Penelitian lintas lembaga oleh Institut Pertanian Bogor (IPB) menemukan penurunan persentase emisi karbon dari deforestasi Indonesia seba...
Penelitian
lintas lembaga oleh Institut Pertanian Bogor (IPB) menemukan penurunan
persentase emisi karbon dari deforestasi Indonesia sebanyak 19 persen
setelah dilakukannya penghitungan ulang melalui angka faktor emisi baru.
PortalHijau - Pimpinan Tim Peneliti Departemen Silvikultur Fakultas Kehutanan
IPB Bambang Heru Saharjo menyatakan timnya berhasil menemukan penurunan
persentase itu melalui metode perhitungan angka faktor emisi baru. Hal
itu, paparnya, dapat menunjukkan nilai emisi karbon Indonesia tidak
sebesar yang selama ini dikenal oleh dunia Internasional.
Dia
menegaskan metode baru itu mampu mengubah nilai emisi karbon Indonesia
menjadi 19 persen lebih kecil dibandingkan nilai emisi yang dikenal
selama ini. Data National Council on Climate Change pada 2010
menyebutkan bahwa 85 [persen gas rumah kaca di Indonesia berasal dari
aktivitas lahan, dengan komposisi antara lain 37 persen terkait dengan
deforestasi dan 27 persen pada kebakaran lahan gambut.
"Indonesia
dituding sebagai negara pencetus karbon terbesar ketiga di dunia
setelah Amerika Serikat dan Cina akibat deforestasi dan kebakaran hutan.

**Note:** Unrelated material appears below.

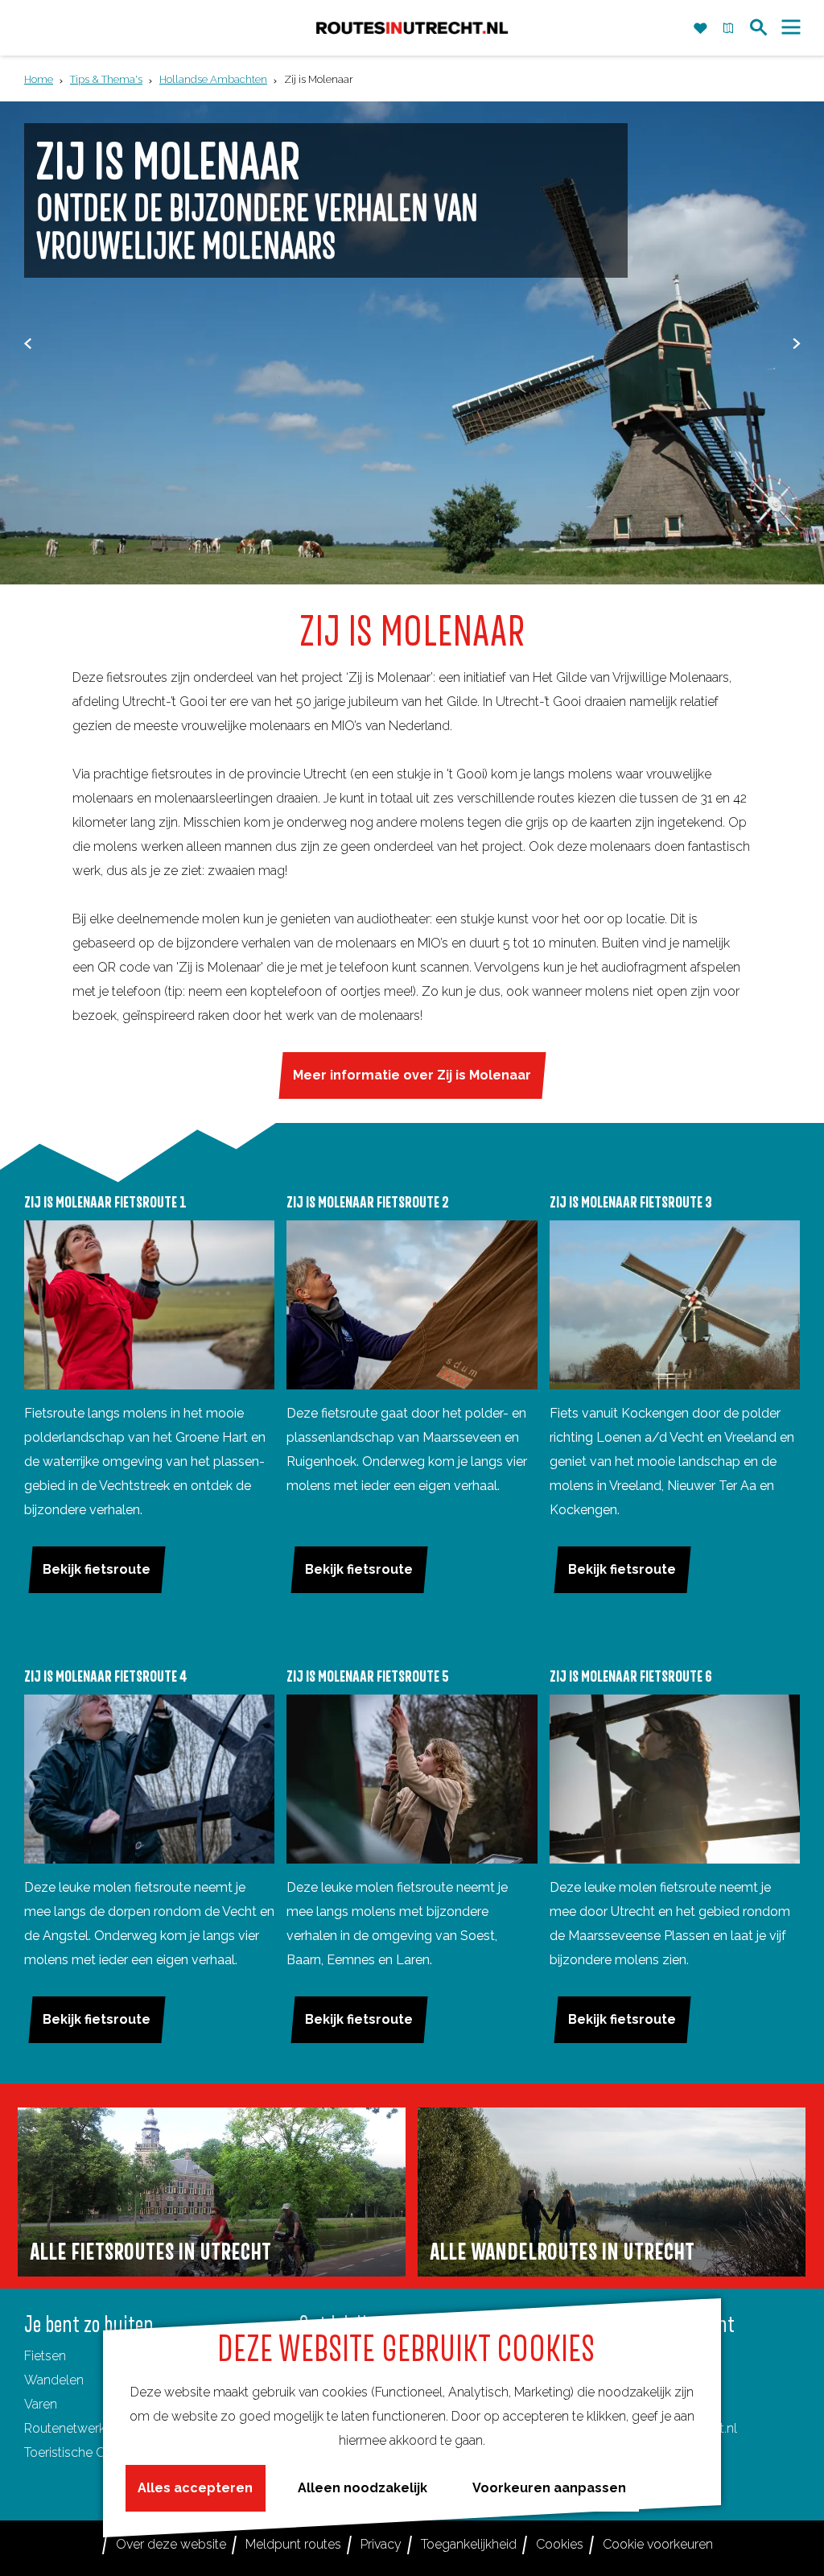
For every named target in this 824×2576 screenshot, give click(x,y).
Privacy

Dengan (penghitungan) ini, bisa mengkoreksi penghitungan emisi," ujar
Bambang dalam keterangannya kepada pers di Kantor Kementerian Lingkungan
Hidup dan Kehutanan, Kamis (16/6).
Riset ini merupakan penelitian yang didanai oleh NASA berjudul NASA
Tropical Peat Fire Research Project Incorporating, Quantifying and
Locating Fire Emissions from Tropical Peat Lands: Filling a Critical Gap
in Indonesia's National Carbon Monitoring, Reporting and Verification
(MRV) Capabilities for Supporting REDD+ Activities.
Menurut
Bambang, hasil riset bersama ini dapat membuktikan bahwa pengeluaran
emisi Indonesia tak setinggi yang selama ini diakui secara global.
Dengan
riset baru ini, Bambang menjelaskan terdapat metode baru untuk
menghitung emisi yang dihasilkan dari kebakaran gambut. Perhitungan itu
dilakukan menggunakan peralatan Fourier Transform Infrared Spectroscopy
(FTIR) dan Photoacoustic Extinctiometer (PAX) yang menggunakan panjang
gelombang 405 nm dan 870 nm, gravimetric filters, dan Whole Air Sampling
(WAS).
Hasil penelitian ini kemudian mendorong dilakukannya
revisi nilai faktor emisi yang selama ini digunakan IPCC, yaitu untuk
nilai CO2 (-8 persen), CH4 (-55 persen), NH3 (-86 persen), CO (+39
persen).
Emisi kebakaran gambut selama ini dihitung menggunakan
persamaan Seiler dan Cruizen yang berasal dari metode penghitungan
Intergovernmental Panel on Climate Change (IPCC). Kalkulasi faktor emisi
menjadi salah satu parameter penentu dalam penghitungan emisi total
dari kebakaran gambut.
"Padahal jika nilai emisi dari kebakaran
gambut dikeluarkan dari perhitungan, maka ranking Indonesia sebagai
negara penyumbang emisi karbon bisa turun ke peringkat 22 atau 24," kata
Bambang.
IPB turut menggandeng South Dakota State University
(SDSU), Montana University, Universitas Palangkaraya, Pemerintah
Provinsi Kalimantan Tengah, Pemerintah Kabupaten Kapuas, dan Borneo
Orangutan Survival Foundation (BOSF) dalam penelitian tersebut.
Direktur
Mitigasi Perubahan Iklim Kementerian Lingkungan Hidup dan Kehutanan
(KLHK) Emma Rachmawaty menyatakan bahwa penelitian tersebut merupakan
salah satu bagian dari upaya peninjauan kembali terhadap perbaikan yang
berkesinambungan. Menurutnya, hasil riset tersebut dapat diajukan
sebagai koreksi terhadap data penilaian faktor emisi melalui forum Task
Force Inventory (TFI) pada Konvensi PBB tentang Perubahan Iklim.
"Pada forum ini hasil riset bisa diajukan sebagai assesment terhadap faktor emisi yang disampaikan oleh para ahli," kata Emma.